What the task requires | Look through the listing below, and wherever a line has the string "green", copy it.

Exercise materials |

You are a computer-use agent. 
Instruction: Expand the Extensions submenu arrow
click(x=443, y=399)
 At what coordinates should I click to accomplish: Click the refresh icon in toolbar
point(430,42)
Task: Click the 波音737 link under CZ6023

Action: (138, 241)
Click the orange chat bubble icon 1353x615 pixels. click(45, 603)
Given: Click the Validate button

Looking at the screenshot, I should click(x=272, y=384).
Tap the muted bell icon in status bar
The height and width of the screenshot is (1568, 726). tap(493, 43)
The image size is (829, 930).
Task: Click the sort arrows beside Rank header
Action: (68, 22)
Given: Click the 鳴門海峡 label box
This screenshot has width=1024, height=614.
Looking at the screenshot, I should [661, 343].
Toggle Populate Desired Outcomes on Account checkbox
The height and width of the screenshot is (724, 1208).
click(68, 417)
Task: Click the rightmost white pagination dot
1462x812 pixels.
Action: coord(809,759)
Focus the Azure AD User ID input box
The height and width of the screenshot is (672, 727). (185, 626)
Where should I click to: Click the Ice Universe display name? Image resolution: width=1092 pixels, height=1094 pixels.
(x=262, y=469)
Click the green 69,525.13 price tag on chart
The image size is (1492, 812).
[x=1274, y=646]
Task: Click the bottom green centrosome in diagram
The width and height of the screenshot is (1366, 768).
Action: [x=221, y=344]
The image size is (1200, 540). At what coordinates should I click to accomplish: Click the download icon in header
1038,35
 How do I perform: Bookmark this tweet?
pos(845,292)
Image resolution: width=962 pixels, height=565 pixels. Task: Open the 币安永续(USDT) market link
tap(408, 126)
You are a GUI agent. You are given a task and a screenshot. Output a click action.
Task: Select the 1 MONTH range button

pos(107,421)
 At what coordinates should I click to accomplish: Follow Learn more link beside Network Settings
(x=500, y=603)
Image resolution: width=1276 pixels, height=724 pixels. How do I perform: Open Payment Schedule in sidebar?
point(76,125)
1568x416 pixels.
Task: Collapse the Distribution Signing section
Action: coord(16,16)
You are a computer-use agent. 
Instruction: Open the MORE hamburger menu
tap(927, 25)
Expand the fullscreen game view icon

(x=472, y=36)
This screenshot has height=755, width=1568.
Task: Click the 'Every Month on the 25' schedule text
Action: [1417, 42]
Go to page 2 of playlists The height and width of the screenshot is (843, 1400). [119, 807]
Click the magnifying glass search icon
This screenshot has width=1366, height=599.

Response below |
Click the green 69,525.13 price tag on chart
Task: Click the bottom green centrosome in diagram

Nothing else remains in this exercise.